Terug naar de lijst

ACHTERUITRIJCAMERA

  • 1
  • 2
  • 3
  • 4
  • 5

Werking

Als de auto achteruit rijdt, verzendt de camera 1 op de achterklep beelden van de omgeving achter de auto naar het multimediadisplay 2. Bovendien worden twee geleidelijnen 3 en 4 (vast en bewegend) weergegeven.

Dit systeem gebruikt verschillende geleidelijnen: bewegend voor de verplaatsingsrichting en vast voor de afstand.

Als de rode zone bereikt is, gebruikt u de afbeelding van de bumper om nauwkeurig te stoppen.

Vaste tekening 3

De vaste tekening bestaat uit gekleurde merktekens AB en C die de afstand achter de auto aangeven:

- A (rood) op ongeveer 30 centimeter van de auto;

- B (geel) op ongeveer 70 centimeter van de auto;

- C (groen) op ongeveer 150 centimeter van de auto.

De tekening blijft staan en geeft de verplaatsingsrichting van de auto aan als de wielen in lijn zijn met de auto.

Bewegende tekening 4

Deze wordt in het blauw getoond op het multimediascherm 2.

Dit duidt de verplaatsingsrichting van de auto aan, volgens de stand van het stuurwiel.

Bijzonderheid

Zorg ervoor dat de camera niet bedekt is (vuil, modder, sneeuw, condens, enz.).

Inschakelen, uitschakelen van de achteruitrijcamera

Om de functie in of uit te schakelen via het multimediascherm 2: zie de gebruiksaanwijzing van het multimediasysteem.

Schakel de achteruitrijcamera in of uit en bevestig uw keuze.
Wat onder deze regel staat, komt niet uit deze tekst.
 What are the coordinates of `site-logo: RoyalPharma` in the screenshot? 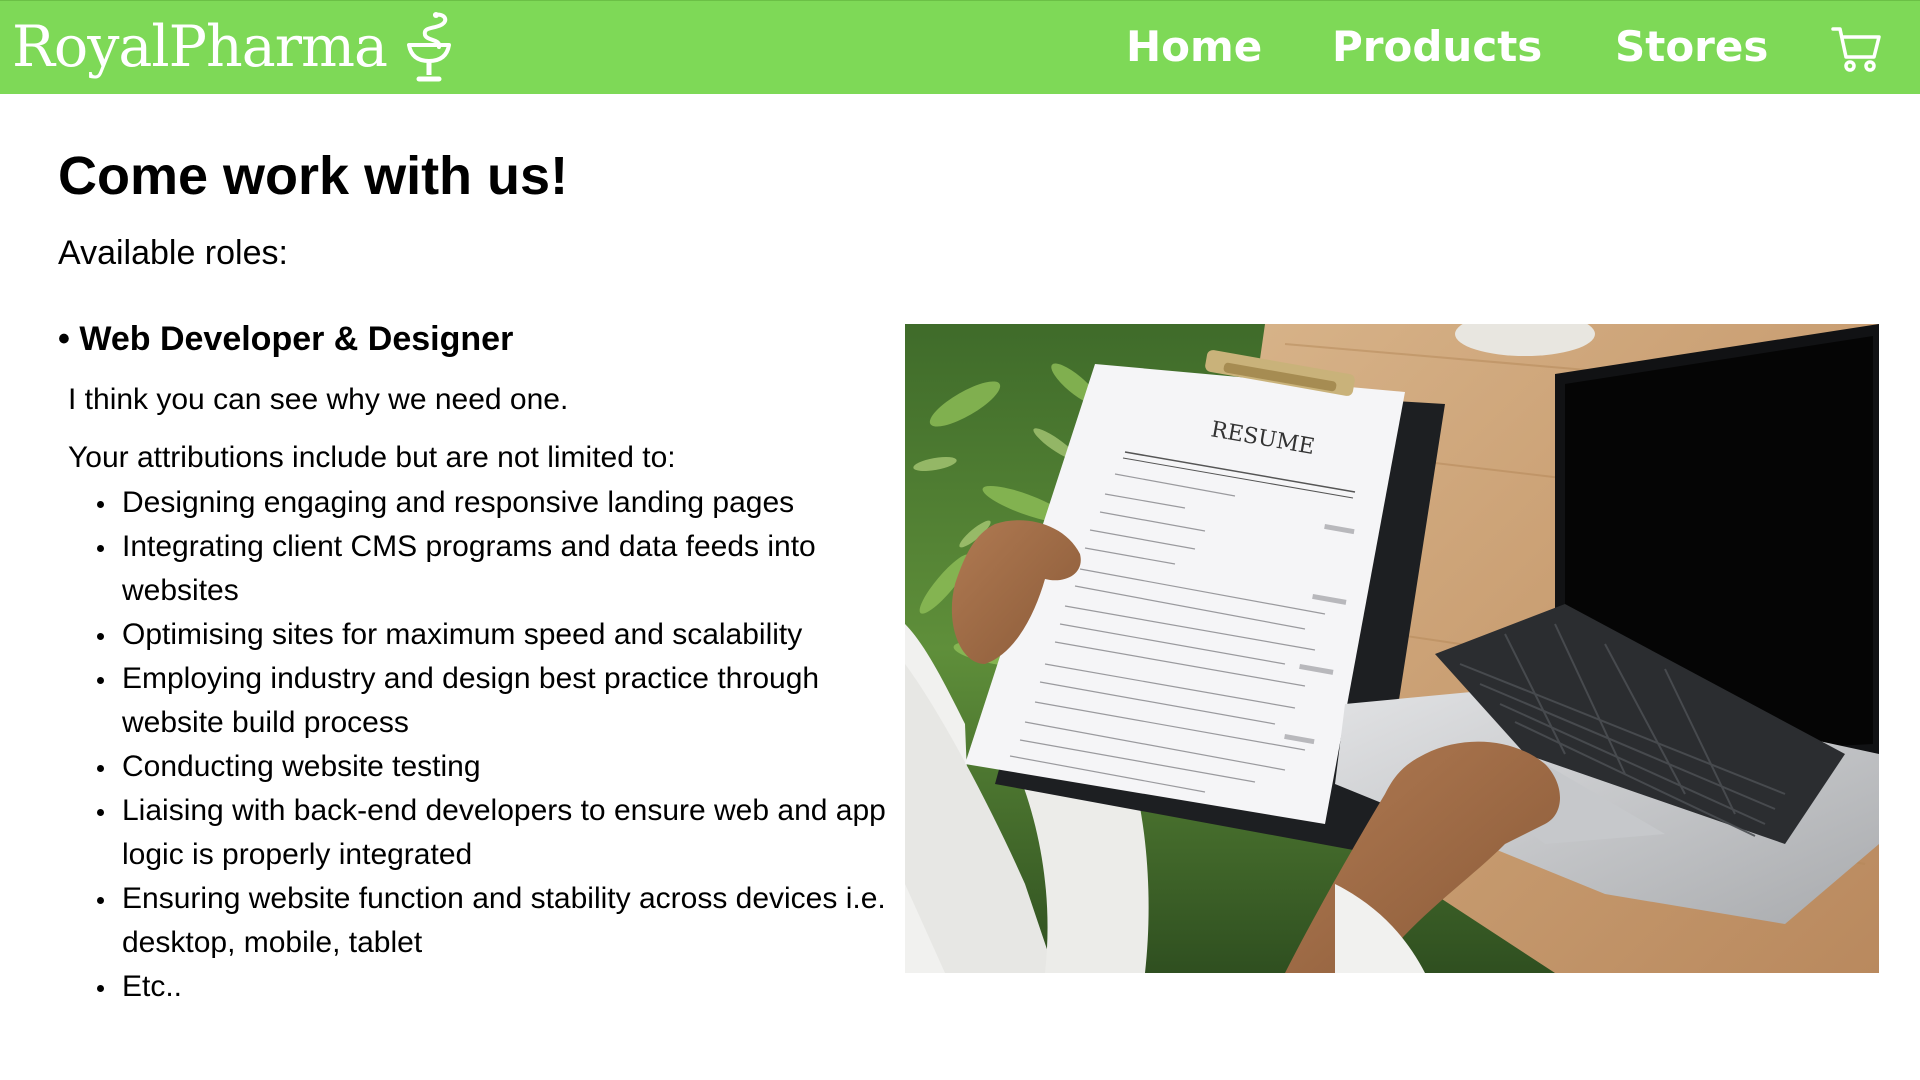 It's located at (232, 47).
U kunt eveneens de instellingen van het beeld van de camera regelen (helderheid, contrast...).

Storingen

Als de achteruitversnelling is ingeschakeld en het systeem een bedieningsfout detecteert, wordt het multimediascherm tijdelijk zwart 2.

Dit kan veroorzaakt zijn door een storing die van invloed is op de camera of het scherm (helderheid, vast beeld, vertraagde communicatie, enz.).

Als de tijdelijke weergave van het zwarte scherm aanhoudt, neem dan contact op met een erkende dealer.

Deze functie is een (extra) hulpmiddel.

De bestuurder moet altijd opletten en blijft verantwoordelijk.

De bestuurder moet altijd op zijn hoede blijven voor plotselinge gebeurtenissen tijdens het rijden: let dus altijd op of er zich bij het manoeuvreren geen kleine, smalle obstakels (zoals een kind, dier, kinderwagen, fiets, steen, paaltje, enz.) in uw blinde hoek bevinden.

Het scherm geeft een omgekeerd beeld, zoals in een spiegel.

De tekeningen zijn weergaven die op een vlakke ondergrond worden geprojecteerd. Deze informatie is niet geldig als deze wordt weergegeven op een verticaal object of een object op de grond.

De voorwerpen die op de rand van het scherm verschijnen kunnen vervormd zijn.

In geval van te veel licht (sneeuw, auto in de zon, enz.) kan het zicht van de camera gestoord zijn.

Als de achterklep open staat of niet goed gesloten is, verschijnt het bericht “Achterklep open” en verdwijnt de cameraweergave.

Het verschil tussen de geschatte afstand en de werkelijke afstand

Achteruit een steile helling oprijden

De vaste richtlijnen 3 tonen de afstanden dichterbij dan ze werkelijk zijn.

De voorwerpen die op het scherm worden getoond, zijn in werkelijkheid verder weg op de helling.

Als er op het scherm bijvoorbeeld een voorwerp op D wordt weergegeven is de werkelijk afstand van het voorwerp E.

Achteruit een steile helling afrijden

De vaste richtlijnen 3 tonen de afstanden verder weg dan ze werkelijk zijn.

Daarom zijn de voorwerpen die op het scherm worden getoond in werkelijkheid dichterbij op de helling.

Als er op het scherm bijvoorbeeld een voorwerp op G wordt weergegeven is de werkelijk afstand van het voorwerp F.

Achteruitrijden richting een uitsteeksel

Positie H lijkt verder weg dan de positie J op het scherm.

Maar positie H is op dezelfde afstand als positie K.

De verplaatsingsrichting die wordt aangegeven door de vaste en mobiele richtlijnen houden geen rekening met de hoogte van het voorwerp.

Dus het risico bestaat dat de auto tegen het voorwerp botst als deze er in zijn achteruit naartoe rijdt K.